(Collected data entries)
::::::
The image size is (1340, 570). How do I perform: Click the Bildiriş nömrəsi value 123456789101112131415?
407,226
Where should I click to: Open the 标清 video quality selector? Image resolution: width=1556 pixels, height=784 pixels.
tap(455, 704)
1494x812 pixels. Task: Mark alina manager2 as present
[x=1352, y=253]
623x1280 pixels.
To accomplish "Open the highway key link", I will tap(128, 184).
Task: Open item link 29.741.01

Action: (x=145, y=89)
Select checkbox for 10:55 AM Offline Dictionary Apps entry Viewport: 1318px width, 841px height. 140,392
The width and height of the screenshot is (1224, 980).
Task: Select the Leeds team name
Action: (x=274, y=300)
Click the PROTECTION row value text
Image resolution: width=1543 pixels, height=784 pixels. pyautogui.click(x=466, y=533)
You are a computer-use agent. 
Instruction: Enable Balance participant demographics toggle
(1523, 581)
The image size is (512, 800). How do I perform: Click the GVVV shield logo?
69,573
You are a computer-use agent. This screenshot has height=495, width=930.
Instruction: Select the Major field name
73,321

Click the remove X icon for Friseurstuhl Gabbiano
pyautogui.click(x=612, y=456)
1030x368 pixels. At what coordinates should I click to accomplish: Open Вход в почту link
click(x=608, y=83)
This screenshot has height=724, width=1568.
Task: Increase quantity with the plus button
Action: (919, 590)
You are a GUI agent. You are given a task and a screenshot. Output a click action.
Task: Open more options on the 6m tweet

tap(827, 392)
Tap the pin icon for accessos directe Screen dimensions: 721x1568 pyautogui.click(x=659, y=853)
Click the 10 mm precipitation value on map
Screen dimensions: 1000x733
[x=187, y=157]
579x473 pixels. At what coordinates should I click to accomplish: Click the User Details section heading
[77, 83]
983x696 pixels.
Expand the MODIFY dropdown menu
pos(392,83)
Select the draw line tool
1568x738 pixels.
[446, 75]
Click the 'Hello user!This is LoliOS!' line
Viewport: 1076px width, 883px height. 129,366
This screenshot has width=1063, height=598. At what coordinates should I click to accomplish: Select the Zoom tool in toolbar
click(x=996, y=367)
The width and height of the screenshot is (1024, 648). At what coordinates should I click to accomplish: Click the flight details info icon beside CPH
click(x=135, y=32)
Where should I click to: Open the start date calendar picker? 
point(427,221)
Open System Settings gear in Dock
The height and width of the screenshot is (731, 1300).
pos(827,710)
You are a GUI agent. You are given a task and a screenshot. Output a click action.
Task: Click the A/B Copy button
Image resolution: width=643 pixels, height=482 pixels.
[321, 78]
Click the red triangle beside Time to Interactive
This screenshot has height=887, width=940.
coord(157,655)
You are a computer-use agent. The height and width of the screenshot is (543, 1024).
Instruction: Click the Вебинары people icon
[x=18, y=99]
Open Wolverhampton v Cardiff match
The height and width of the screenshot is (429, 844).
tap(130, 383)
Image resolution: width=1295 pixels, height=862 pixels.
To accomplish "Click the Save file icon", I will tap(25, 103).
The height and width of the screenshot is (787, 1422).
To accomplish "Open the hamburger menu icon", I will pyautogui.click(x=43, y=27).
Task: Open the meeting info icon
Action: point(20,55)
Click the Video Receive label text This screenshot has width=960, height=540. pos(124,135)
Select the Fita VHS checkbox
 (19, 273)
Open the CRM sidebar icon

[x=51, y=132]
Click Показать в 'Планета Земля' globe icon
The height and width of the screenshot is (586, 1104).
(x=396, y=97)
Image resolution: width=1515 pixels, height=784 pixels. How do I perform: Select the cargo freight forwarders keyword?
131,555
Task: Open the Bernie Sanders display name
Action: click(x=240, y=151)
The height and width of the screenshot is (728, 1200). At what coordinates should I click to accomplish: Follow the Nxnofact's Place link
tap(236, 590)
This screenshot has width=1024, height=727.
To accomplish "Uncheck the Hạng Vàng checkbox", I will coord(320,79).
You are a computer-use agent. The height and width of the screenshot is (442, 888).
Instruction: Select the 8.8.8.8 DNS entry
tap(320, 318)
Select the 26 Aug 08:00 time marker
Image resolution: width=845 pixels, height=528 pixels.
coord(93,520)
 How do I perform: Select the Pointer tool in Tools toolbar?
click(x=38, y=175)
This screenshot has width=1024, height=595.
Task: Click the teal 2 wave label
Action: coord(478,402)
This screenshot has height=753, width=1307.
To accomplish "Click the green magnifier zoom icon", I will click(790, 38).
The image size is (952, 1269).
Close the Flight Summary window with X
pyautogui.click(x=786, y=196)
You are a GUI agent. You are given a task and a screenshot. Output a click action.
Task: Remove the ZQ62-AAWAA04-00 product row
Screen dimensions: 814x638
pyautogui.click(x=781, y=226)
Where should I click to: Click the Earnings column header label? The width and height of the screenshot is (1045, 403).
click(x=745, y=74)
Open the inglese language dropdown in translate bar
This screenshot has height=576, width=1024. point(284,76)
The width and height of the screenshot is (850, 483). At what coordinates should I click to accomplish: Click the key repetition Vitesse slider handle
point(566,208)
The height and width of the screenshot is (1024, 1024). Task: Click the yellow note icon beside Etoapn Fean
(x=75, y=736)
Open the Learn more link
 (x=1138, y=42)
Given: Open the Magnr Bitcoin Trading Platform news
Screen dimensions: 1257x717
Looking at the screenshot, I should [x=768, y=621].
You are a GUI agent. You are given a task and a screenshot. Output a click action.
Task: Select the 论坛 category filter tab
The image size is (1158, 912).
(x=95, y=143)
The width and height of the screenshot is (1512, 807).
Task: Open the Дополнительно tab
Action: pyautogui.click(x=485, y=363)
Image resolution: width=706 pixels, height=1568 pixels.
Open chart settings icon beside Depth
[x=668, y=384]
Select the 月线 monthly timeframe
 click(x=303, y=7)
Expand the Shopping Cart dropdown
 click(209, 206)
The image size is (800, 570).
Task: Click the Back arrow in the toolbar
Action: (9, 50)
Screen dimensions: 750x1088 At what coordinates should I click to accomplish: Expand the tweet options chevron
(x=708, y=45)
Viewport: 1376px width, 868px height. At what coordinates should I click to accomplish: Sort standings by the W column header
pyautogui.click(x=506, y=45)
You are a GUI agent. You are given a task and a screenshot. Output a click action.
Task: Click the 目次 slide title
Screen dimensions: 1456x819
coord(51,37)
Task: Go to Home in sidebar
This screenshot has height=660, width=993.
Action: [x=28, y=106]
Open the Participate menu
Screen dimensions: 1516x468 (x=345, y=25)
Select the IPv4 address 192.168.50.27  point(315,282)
::::::
Check each line of the entries for the word "computer", then state the count alone.

Your solution:
4